**Problem details**
Here are the records. Write out exactly the lines between the one holding "Instruction: Click the Type" and the one holding "Task: Switch to the Pad Trend tab", inclusive.

BEGIN Exercise material

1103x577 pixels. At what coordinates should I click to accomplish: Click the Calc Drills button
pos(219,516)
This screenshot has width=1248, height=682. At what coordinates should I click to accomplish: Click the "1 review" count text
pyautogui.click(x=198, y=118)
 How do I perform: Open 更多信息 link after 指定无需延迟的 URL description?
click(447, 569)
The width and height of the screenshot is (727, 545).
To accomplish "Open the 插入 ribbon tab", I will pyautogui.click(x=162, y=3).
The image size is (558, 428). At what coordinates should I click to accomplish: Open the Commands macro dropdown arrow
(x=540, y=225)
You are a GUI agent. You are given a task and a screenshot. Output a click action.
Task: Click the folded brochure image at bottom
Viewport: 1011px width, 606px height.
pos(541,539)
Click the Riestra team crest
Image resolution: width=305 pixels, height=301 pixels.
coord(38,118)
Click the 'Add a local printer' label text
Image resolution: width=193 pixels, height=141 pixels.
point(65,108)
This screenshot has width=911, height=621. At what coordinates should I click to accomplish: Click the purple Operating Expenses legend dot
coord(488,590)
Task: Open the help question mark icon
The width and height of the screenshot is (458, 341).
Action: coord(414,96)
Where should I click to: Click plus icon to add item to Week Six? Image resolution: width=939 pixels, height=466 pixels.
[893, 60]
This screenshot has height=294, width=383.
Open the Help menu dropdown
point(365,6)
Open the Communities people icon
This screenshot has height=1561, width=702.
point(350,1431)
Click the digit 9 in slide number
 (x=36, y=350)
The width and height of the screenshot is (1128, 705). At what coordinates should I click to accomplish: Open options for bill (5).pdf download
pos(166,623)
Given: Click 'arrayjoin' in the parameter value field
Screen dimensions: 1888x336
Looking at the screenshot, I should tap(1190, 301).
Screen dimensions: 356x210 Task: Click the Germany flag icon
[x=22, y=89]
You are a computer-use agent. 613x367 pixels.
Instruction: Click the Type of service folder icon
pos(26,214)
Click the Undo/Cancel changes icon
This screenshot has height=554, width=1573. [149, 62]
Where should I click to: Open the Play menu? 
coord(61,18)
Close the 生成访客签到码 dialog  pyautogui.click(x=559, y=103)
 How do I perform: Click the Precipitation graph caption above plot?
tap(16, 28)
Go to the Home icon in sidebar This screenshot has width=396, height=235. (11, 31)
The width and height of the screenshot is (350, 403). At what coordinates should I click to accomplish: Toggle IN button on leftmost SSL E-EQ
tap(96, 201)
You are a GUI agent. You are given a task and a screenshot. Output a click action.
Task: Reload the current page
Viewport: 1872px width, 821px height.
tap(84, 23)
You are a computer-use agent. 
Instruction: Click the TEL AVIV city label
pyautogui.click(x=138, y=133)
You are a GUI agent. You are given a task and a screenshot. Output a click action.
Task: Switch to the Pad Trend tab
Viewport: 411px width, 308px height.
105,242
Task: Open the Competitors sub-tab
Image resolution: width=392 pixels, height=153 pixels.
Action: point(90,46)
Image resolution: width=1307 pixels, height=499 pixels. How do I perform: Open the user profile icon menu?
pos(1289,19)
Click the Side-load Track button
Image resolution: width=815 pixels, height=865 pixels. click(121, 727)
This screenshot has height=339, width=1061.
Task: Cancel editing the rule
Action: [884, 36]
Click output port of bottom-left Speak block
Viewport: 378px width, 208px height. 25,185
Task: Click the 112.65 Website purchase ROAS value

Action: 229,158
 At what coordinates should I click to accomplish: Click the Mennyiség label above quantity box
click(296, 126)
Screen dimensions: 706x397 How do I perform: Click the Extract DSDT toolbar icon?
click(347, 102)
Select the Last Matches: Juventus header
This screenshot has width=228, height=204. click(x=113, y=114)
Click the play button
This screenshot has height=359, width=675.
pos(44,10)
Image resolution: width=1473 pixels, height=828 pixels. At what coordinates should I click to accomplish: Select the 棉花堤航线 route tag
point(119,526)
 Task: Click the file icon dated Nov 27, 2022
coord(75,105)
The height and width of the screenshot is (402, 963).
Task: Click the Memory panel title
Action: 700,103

END Exercise material

**Problem solution**
Instruction: Click the Type of service folder icon
pos(26,214)
Click the Undo/Cancel changes icon
This screenshot has height=554, width=1573. [149, 62]
Where should I click to: Open the Play menu? 
coord(61,18)
Close the 生成访客签到码 dialog  pyautogui.click(x=559, y=103)
 How do I perform: Click the Precipitation graph caption above plot?
tap(16, 28)
Go to the Home icon in sidebar This screenshot has width=396, height=235. (11, 31)
The width and height of the screenshot is (350, 403). At what coordinates should I click to accomplish: Toggle IN button on leftmost SSL E-EQ
tap(96, 201)
You are a GUI agent. You are given a task and a screenshot. Output a click action.
Task: Reload the current page
Viewport: 1872px width, 821px height.
tap(84, 23)
You are a computer-use agent. 
Instruction: Click the TEL AVIV city label
pyautogui.click(x=138, y=133)
You are a GUI agent. You are given a task and a screenshot. Output a click action.
Task: Switch to the Pad Trend tab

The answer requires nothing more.